Selon l'agence de presse ABNA, Kazem Gharibabadi, vice-ministre des Affaires étrangères pour les affaires juridiques et internationales, a ajouté dans une interview télévisée : en temps de guerre, lorsque la sécurité nationale et les intérêts nationaux d'un pays sont attaqués, on ne peut pas parler du droit international uniquement d'un point de vue ordinaire.
Il a déclaré : certains pourraient dire que les diplomates ne devraient pas employer un tel langage, mais la réalité est que lorsqu'un pays est en guerre et que les principes fondamentaux du droit international ont été violés par les agresseurs, on ne peut pas attendre de ce pays qu'il continue, sans tenir compte de ces circonstances, à insister uniquement sur le respect de ses obligations internationales comme en temps normal.

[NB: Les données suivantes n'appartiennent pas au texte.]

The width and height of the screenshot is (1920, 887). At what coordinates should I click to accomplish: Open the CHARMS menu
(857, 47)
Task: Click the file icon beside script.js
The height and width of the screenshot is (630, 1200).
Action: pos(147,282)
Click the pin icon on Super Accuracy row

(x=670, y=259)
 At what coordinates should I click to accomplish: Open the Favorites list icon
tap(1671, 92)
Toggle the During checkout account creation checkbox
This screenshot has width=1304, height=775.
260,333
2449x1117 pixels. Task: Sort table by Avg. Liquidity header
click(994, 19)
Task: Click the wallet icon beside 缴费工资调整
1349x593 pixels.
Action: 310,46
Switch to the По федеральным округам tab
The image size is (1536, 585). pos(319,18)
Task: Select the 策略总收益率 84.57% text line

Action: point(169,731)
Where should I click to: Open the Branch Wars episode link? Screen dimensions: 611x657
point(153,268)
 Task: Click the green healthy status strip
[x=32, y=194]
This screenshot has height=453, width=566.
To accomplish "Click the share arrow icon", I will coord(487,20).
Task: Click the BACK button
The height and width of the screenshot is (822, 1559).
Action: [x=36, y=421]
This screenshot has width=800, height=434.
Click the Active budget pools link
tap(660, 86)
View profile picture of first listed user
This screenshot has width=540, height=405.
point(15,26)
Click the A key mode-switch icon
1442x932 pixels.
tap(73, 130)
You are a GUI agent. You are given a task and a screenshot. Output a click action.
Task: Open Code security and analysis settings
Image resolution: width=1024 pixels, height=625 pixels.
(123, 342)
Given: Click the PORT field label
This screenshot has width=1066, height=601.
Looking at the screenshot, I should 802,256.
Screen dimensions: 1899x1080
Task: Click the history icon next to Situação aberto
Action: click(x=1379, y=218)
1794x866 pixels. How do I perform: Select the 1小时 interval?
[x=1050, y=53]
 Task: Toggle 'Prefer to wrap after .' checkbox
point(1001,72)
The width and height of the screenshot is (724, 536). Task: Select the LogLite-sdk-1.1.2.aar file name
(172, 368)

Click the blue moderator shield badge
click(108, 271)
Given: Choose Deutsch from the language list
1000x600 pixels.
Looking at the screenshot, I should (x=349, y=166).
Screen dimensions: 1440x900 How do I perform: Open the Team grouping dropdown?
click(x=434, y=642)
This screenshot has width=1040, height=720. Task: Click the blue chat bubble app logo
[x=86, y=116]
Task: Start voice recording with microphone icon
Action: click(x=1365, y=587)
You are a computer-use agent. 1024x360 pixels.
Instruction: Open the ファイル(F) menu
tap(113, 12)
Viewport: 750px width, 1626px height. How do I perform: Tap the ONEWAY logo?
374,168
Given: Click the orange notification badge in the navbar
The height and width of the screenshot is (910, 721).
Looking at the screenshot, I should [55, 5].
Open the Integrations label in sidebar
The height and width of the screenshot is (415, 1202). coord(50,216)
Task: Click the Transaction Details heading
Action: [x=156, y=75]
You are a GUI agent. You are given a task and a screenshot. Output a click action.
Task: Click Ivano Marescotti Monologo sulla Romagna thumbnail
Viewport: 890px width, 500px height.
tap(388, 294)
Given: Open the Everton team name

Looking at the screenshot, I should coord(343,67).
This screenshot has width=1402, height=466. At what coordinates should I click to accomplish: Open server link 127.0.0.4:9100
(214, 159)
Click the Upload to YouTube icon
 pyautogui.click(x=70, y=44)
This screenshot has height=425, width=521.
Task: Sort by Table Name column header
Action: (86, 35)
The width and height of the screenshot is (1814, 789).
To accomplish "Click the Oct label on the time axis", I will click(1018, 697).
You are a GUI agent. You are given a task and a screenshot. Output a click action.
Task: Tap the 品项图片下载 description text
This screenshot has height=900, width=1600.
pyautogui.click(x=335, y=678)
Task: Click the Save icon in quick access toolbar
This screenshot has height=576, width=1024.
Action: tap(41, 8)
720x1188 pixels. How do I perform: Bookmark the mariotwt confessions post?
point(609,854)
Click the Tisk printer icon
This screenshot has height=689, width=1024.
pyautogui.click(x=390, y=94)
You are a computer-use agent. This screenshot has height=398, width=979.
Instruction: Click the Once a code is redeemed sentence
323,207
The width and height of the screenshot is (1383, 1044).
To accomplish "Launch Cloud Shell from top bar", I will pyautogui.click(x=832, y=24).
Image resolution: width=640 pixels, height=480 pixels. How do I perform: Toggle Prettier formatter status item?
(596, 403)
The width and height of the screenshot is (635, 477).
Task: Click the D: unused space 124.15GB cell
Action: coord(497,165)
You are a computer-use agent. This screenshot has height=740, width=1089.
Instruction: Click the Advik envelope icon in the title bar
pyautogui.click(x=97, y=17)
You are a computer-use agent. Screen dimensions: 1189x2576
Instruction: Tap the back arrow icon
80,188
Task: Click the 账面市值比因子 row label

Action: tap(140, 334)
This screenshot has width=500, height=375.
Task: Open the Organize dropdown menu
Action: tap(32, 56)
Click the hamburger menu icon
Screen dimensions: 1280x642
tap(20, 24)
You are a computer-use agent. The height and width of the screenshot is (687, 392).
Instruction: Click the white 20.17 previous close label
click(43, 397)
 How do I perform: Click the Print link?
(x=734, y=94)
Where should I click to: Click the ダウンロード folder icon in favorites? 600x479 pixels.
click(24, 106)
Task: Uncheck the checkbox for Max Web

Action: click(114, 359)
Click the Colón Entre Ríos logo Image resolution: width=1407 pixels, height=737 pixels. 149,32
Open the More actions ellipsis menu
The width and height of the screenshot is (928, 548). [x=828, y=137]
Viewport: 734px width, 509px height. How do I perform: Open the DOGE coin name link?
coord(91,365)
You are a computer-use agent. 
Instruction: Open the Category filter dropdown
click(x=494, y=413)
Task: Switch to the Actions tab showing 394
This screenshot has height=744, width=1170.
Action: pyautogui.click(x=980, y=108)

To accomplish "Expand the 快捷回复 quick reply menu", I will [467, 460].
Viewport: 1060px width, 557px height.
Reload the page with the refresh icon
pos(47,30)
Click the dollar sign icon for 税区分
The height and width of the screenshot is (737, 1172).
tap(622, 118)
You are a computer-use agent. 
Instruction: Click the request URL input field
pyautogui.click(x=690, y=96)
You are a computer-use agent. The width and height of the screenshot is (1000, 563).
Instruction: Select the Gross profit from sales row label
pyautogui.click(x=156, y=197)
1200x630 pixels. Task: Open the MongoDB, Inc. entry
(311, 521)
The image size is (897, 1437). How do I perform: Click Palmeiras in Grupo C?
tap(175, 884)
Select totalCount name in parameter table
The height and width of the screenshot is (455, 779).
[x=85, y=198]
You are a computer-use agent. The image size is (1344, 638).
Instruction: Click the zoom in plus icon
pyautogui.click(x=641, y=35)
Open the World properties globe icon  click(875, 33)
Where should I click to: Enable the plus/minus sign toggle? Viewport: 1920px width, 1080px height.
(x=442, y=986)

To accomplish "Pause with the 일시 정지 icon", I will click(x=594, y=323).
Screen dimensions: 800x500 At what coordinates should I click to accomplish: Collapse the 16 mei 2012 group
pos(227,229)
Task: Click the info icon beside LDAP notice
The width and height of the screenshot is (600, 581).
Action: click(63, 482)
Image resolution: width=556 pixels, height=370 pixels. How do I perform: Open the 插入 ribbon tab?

Gharibabadi a poursuivi : j'ai fait cette introduction parce que certains affirment que le détroit d'Ormuz se trouve entre deux pays, l'Iran et Oman, et qu'il faut donc respecter la souveraineté d'Oman, et que ce pays a le droit de maintenir ouverte la route pour les navires marchands dans ses eaux. D'un point de vue juridique, cet argument peut être avancé en temps normal, car Oman est également considéré comme l'un des États riverains du détroit d'Ormuz.
Il a ajouté : mais il y a ici deux points essentiels. Premièrement, nous sommes en situation de guerre. Le détroit d'Ormuz pourrait être utilisé par les agresseurs pour menacer la sécurité nationale de l'Iran et faciliter certaines opérations militaires contre le pays. Si l'Iran ne contrôle que ses eaux territoriales, mais n'exerce pas une surveillance efficace sur les autres parties du détroit, la menace contre la sécurité nationale via cette route persistera. Par conséquent, il ne s'agit pas uniquement de la souveraineté d'Oman.
Le vice-ministre des Affaires étrangères chargé des affaires juridiques et internationales a poursuivi : le deuxième point est qu'Oman a toujours été un bon voisin pour la République islamique d'Iran et a adopté, à différentes périodes, y compris lors de la guerre récente, des positions de principe contre l'élargissement du conflit. Les relations entre l'Iran et Oman sont distinctes de celles avec de nombreux pays de la région du golfe Persique et reposent sur la coopération et le respect mutuel. Par conséquent, la République islamique d'Iran n'a pas l'intention de porter atteinte à la souveraineté d'Oman.